Extract every line of the material that contains the string "intentmedia", copying each one in full.
[Start]
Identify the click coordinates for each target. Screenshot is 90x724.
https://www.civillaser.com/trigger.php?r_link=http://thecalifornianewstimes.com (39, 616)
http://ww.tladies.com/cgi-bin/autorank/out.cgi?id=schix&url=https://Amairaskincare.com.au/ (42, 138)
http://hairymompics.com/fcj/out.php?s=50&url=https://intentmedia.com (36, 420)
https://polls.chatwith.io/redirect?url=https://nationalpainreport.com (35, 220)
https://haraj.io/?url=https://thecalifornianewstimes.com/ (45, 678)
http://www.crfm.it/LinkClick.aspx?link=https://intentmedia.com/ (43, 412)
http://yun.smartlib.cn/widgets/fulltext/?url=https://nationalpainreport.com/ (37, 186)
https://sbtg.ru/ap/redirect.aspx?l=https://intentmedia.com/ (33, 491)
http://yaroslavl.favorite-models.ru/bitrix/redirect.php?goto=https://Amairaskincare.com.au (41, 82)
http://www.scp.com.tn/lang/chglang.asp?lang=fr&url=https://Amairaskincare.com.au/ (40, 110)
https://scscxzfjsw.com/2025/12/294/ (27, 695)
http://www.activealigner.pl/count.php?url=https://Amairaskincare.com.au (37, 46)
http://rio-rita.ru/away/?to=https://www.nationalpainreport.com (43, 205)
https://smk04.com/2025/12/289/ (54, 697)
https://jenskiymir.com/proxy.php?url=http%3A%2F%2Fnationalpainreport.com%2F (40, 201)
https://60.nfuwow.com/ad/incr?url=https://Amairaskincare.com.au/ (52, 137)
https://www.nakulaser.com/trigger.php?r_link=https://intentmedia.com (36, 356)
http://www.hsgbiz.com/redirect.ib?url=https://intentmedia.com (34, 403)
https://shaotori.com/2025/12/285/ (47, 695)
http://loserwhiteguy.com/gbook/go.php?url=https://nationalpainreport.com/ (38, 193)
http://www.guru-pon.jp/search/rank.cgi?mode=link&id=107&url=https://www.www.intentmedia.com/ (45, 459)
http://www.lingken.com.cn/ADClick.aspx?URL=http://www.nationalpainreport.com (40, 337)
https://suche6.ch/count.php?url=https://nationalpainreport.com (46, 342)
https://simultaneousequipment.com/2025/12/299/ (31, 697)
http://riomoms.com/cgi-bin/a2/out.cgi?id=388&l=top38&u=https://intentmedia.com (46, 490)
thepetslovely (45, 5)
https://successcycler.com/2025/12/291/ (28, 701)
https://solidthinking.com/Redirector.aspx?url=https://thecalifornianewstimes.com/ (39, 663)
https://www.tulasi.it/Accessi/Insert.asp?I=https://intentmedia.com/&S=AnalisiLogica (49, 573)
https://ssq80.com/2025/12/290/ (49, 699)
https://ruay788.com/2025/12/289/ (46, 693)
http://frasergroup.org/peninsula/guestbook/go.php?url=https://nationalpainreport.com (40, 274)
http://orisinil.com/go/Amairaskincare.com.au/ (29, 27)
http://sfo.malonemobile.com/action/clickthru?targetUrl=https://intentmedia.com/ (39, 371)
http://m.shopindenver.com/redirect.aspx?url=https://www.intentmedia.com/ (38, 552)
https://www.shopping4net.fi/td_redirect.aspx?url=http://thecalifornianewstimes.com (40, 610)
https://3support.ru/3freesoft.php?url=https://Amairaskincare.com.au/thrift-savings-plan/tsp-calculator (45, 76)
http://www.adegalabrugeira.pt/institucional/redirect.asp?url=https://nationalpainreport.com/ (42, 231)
[End]
Response to the task:
http://hairymompics.com/fcj/out.php?s=50&url=https://intentmedia.com (36, 420)
http://www.crfm.it/LinkClick.aspx?link=https://intentmedia.com/ (43, 412)
https://sbtg.ru/ap/redirect.aspx?l=https://intentmedia.com/ (33, 491)
https://www.nakulaser.com/trigger.php?r_link=https://intentmedia.com (36, 356)
http://www.hsgbiz.com/redirect.ib?url=https://intentmedia.com (34, 403)
http://www.guru-pon.jp/search/rank.cgi?mode=link&id=107&url=https://www.www.intentmedia.com/ (45, 459)
http://riomoms.com/cgi-bin/a2/out.cgi?id=388&l=top38&u=https://intentmedia.com (46, 490)
https://www.tulasi.it/Accessi/Insert.asp?I=https://intentmedia.com/&S=AnalisiLogica (49, 573)
http://sfo.malonemobile.com/action/clickthru?targetUrl=https://intentmedia.com/ (39, 371)
http://m.shopindenver.com/redirect.aspx?url=https://www.intentmedia.com/ (38, 552)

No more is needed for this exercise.